---
Suddenly we got errors like this
Plugin: ODDB::TextInfoPlugin Error: NoMemoryError Message: failed to allocate memory Backtrace: /var/www/oddb.org/src/model/text.rb:395:in `block in wrap'
Observed that I consumed over 13 GB of RAM before import_daily failed on oddb-ci2. Aips*.xml file grew from 595 MB in November 2013 to 733 MB in May 2014. And using nokogiris xpath is very memory consuming. Trying to switch to sax-machine. Made a local patch and restart import_daily.
Called sudo gem install sax-machine --version 0.1.0
on oddb-ci2. Fixing some nil accesses in new code. After 9 minutes memory seems stays between 6700 and 7100 MB. After 50 minutes memory went up to about 9000 MB.
Will export the old xls files as csv and create a corresponding xlsx file. (test/data/xls/Packungen.xls and test/data/xls/Packungen.older.xls)
Idea for realization is that we mark all items coming from refdata by adding a refdata flag (BagXmlExtractor, SwissIndexExtractor, MigelExtractor, SwissmedicInfoExtractor). When emitting (builder.rb) we test it.

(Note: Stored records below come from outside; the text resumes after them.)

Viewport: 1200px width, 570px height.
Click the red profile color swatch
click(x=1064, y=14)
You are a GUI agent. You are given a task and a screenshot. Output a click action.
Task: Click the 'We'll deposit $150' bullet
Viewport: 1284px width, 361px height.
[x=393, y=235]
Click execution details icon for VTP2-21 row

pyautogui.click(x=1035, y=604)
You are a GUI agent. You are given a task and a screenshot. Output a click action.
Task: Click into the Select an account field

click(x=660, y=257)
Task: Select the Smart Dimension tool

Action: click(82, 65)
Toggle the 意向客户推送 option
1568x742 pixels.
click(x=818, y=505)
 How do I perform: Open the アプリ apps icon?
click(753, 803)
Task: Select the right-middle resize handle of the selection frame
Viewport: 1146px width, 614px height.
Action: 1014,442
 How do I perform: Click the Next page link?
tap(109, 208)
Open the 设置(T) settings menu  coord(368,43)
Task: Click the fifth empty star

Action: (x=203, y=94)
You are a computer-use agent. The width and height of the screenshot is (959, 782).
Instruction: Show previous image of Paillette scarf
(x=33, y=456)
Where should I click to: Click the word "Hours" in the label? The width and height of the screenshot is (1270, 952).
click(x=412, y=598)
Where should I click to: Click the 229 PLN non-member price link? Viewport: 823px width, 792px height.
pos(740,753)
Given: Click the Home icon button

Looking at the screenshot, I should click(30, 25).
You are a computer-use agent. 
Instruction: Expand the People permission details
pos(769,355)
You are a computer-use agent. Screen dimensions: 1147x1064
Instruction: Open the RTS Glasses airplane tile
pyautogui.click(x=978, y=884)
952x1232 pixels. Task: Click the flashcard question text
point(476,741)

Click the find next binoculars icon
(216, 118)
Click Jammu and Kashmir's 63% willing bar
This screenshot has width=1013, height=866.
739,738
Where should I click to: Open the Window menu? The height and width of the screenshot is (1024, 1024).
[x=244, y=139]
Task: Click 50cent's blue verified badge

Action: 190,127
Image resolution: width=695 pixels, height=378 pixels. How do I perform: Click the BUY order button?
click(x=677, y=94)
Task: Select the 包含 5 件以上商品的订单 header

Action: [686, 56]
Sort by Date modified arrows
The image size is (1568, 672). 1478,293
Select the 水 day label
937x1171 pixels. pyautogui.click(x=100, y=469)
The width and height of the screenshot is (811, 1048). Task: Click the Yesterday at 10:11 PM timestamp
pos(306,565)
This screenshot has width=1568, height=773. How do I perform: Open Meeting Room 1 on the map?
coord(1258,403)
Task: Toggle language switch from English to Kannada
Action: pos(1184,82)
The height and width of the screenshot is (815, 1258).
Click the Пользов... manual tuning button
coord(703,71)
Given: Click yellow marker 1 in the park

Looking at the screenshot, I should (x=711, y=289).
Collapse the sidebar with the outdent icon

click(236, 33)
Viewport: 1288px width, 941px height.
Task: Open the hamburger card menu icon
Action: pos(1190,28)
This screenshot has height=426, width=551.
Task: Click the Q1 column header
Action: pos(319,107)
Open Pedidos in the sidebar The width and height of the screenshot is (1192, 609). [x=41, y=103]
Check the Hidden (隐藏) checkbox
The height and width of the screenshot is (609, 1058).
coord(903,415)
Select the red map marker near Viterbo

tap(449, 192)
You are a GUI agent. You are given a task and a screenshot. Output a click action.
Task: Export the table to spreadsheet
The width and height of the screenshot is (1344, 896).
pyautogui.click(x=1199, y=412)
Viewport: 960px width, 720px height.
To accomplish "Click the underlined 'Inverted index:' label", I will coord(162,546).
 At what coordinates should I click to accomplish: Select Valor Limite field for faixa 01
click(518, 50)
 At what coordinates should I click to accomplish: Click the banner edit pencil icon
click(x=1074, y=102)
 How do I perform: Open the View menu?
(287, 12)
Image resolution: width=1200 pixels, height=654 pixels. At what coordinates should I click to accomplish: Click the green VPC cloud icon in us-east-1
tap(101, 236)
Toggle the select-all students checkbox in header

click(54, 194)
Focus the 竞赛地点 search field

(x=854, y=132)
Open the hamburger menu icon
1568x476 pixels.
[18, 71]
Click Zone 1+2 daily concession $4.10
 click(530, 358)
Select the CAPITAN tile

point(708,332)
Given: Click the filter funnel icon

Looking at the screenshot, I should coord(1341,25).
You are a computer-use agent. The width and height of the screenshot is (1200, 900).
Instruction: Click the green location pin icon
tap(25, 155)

Added some unit-tests and made changes. Migel-products required a separat lookup. Running now oddbxml -e to check the result. Adapted oddb2xml.xsd. Bumped version to 1.8.5. The new element REF_DATA will always be created when emitting oddb_article.xml.
Checking the results
2014-06-04 10:41:49: build_article. Done 159363 of 159363 articles DE Pharma products: 15590 NonPharma products: 28992 FR Pharma products: 15590 NonPharma products: 28992 Prices zur Rose: 136962 2014-06-04 10:41:54 +0200: 103 done. Took 2187 seconds Added 52997 via pharmacodes of 136962 items when extracting the transfer.dat from "Zur Rose" found 775 lines with duplicated ean13 niklaus@ng-tr /o/s/oddb2xml> grep -c "REF_DATA>0" oddb_article.xml 115512 niklaus@ng-tr /o/s/oddb2xml> grep -c "REF_DATA>1" oddb_article.xml 44602
I have a discrepancy that 15590 Pharma and 28992 NonPharma products gives only 44582 refdata products, but I emitted 44602 articles. Why? How can I find the 20 items that produce this problem. Probably a brute force debugging needed.
Pushed commits Bumped version to 1.8.5 and Added refdata field.
Running rake test to ensure that everything is okay.